Меньше чем через два месяца двадцать тысяч японских войск продвинулись к Джехолу, северо-восточной провинции, которую посетил Макартни со свитой в 1793 году во время своего торгового паломничества к императору Цин. Сопротивление с китайской стороны, руководимое спустя рукава скупыми местными диктаторами, не желавшими жертвовать своими личными армиями, практически отсутствовало. В первую неделю марта столица провинции, место, где располагался бывший летний дворец и охотничьи угодья цинского императора, пала, а вся провинция площадью сто девяносто две тысячи сто восемьдесят квадратных километров распалась.
Спустя два дня японцы подошли к Великой стене, выставив самолеты, артиллерию и танки против китайских войск, укрывшихся в театральных проходах — за стенами, в башнях и у бойниц — к северо-востоку от Пекина, в горах, украшавших район Великой стены севернее столицы. Китайцы, остатки армий бывших милитаристов, сильно проигрывали в вооружении: одна фронтовая дивизия в пятнадцать тысяч штыков располагала всего десятью полевыми и горными орудиями, сотней тяжелых пулеметов и лишь двумя легкими пулеметами в каждой роте. В некоторых из наиболее горячих схваток китайцы бились врукопашную, используя холодное оружие, а в одном случае им даже удалось отбросить японцев, наступавших при поддержке бомбардировок с воздуха. Тем не менее к концу мая 1933 года, после двух месяцев интенсивных боев, японцы заняли все ключевые проходы в северо-восточной стене и готовились обрушиться на Пекин.
31 мая китайская и японская делегации подписали Тангуский договор, устанавливающий демилитаризованную линию протяженностью в двести пятьдесят миль к югу от Великой стены, заканчивавшуюся всего в десяти милях севернее Пекина, обеспечивая тем самым японский контроль над северо-востоком. Японская армия подождет еще четыре года, а затем спровоцирует столкновение, которое приведет к падению самого Пекина. В 1937 году под предлогом того, что китайцы захватили японского солдата, японцы предприняли атаку и через три недели овладели мостом Марко Поло, местом, дававшим доступ в северный Китай от Шаньдуна на востоке до Шаньси на западе. До конца июля Пекин и его окрестности окажутся в руках японцев.

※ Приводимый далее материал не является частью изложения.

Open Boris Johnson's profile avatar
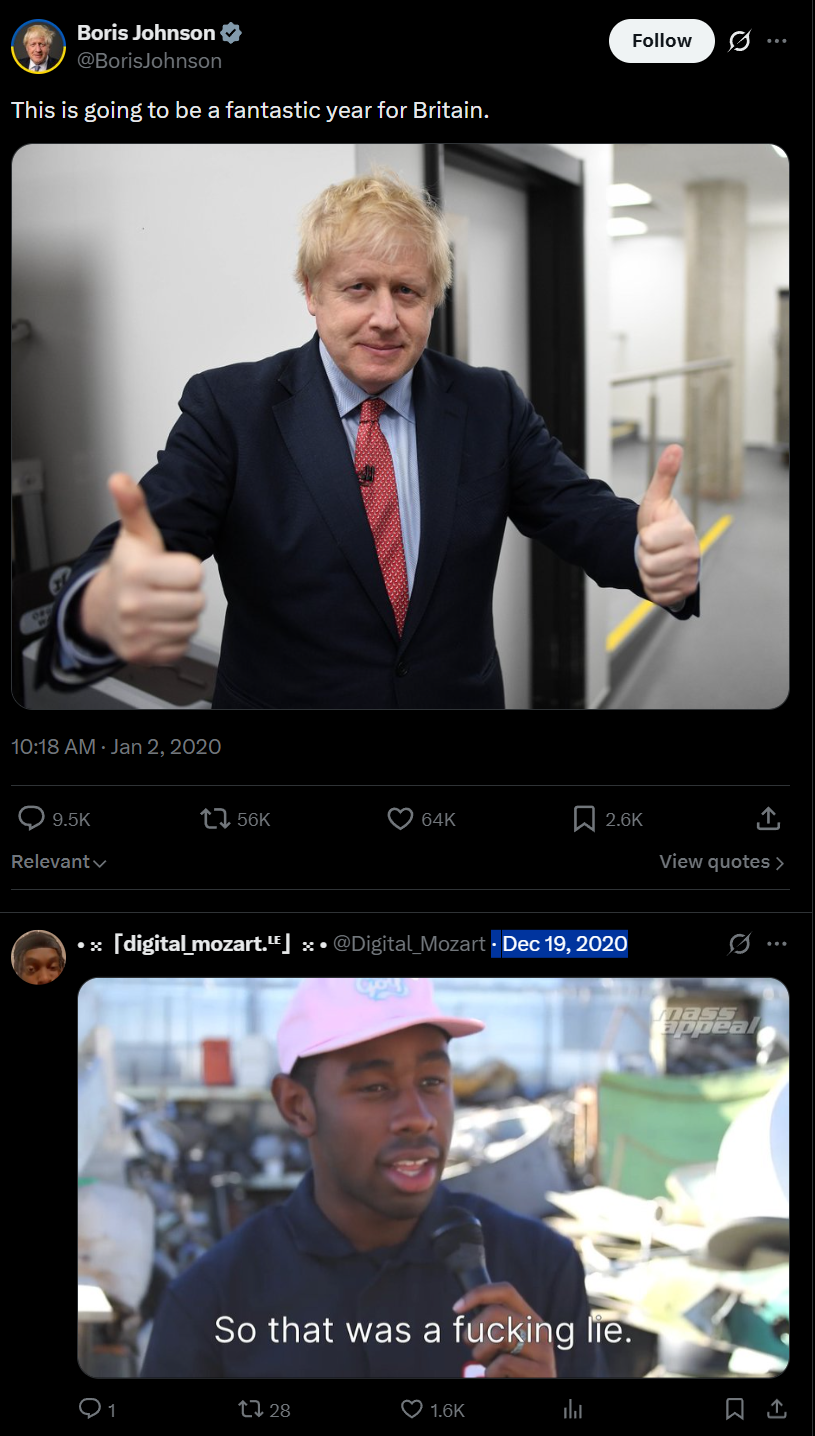The image size is (815, 1436). pyautogui.click(x=38, y=46)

Что касается Китая и огромного большинства китайцев, эти поражения стали трагедией, позволившей японцам начать военные действия, которые к 1945 году обойдутся китайцам в пятнадцать — двадцать миллионов человек, — вероятно, триста тысяч из них были убиты во время семи страшных недель Наньцзинской резни в 1937 году, когда японцы расправлялись с жителями столицы националистов. Однако одному монументу, Великой стене, и одному человеку, Мао Цзэдуну, предстояло в конечном счете извлечь выгоду из китайской военной катастрофы на севере.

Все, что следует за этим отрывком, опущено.